Задания:
A. Ответьте по отрывку о войне и горе на три вопроса:
(i) Кто, согласно подписи к фотографии, изображён на снимке?
(ii) Кого ждут матери и когда они трепещут?
(iii) Во что, по последним словам цитаты, войдёт человечество?
B. Продолжите отрывок о войне и горе, начав сразу после его последнего предложения.

------ Предложенный отрывок ------

О войне и горе: «В эту минуту Бог посещает свой мир»

Женщины-заключённые на строительстве лагеря Равенсбрюк. Фото Bundesarchiv/wikipedia.org

«В данную минуту, я знаю, сотни людей встретились с самым серьезным, с самой Серьезностью, — со смертью, я знаю, что тысячи и тысячи людей стоят на очереди. Я знаю, что матери ждут почтальонов и трепещут, когда письмо опаздывает на один день, я знаю, что жены и дети чувствуют в своих мирных жилищах дыхание войны. И, наконец, я знаю, всем своим существом знаю, всей своей верой, всей силою духа, данной человеческой душе, что в эту минуту Бог посещает свой мир. И мир может принять это посещение, открыть свое сердце <…> Тогда человечество войдет в пасхальную радость воскресения»

------ Приведённые записи ------

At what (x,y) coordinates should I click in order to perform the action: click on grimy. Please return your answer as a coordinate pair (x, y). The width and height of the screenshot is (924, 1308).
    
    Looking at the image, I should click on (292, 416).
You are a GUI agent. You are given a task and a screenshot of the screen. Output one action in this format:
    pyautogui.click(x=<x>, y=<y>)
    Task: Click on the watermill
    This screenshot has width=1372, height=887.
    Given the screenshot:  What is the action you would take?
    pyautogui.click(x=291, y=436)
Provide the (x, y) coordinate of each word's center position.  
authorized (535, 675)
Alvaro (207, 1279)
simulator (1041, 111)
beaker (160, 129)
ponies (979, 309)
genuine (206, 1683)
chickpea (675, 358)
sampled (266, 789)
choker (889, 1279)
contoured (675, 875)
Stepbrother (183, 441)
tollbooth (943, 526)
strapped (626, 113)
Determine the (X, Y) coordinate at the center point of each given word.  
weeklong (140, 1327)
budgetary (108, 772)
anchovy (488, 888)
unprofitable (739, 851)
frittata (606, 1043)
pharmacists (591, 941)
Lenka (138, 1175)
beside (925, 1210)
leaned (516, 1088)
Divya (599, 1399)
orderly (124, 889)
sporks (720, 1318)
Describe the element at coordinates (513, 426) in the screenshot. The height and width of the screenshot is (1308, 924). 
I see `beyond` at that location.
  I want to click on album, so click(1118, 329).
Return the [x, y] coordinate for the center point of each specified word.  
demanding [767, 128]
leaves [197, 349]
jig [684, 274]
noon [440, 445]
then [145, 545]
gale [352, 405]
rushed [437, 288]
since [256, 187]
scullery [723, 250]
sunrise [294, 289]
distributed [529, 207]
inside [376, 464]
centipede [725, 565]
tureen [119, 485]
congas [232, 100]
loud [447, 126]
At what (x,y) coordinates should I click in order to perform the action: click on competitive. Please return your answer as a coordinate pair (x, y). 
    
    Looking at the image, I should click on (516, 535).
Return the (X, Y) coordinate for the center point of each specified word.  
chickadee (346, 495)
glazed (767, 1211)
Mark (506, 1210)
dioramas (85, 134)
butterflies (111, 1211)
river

------

Ожидаемые ответы:
A.
(i) Женщины-заключённые на строительстве лагеря Равенсбрюк.
(ii) Матери ждут почтальонов и трепещут, когда письмо опаздывает на один день.
(iii) В пасхальную радость воскресения.

B.
27 апреля мать Марию в числе 213 арестованных отправили в концлагерь Равенсбрюк. По воспоминаниям одной из ее соседок по бараку, мать Мария устраивала там «настоящие кружки» с чтением Евангелий и обсуждением различных философских вопросов. «Это был оазис после страшного дня. Она нам рассказывала про свой общественный опыт во Франции, о том, как она себе представляла примирение между Православной и Католической церквами. Мы ее расспрашивали об истории России, о ее будущем, о коммунизме <…>.

Эти дискуссии, о чем бы ни говорилось, являлись для нас выходом из нашего ада. Они помогали нам восстанавливать утраченные душевные силы, они вновь зажигали в нас пламя мысли, едва тлевшее под тяжким гнетом ужаса», – писала она.

Мать Мария старалась посещать и тот барак, где находились узницы из Советского Союза. Она обнимала и утешала их, как детей, рассказывала о жизни в Западной Европе, об истории России, читала вслух Евангелие.

О творчестве: «Это акт абсолютного общения с Богом и со всем миром»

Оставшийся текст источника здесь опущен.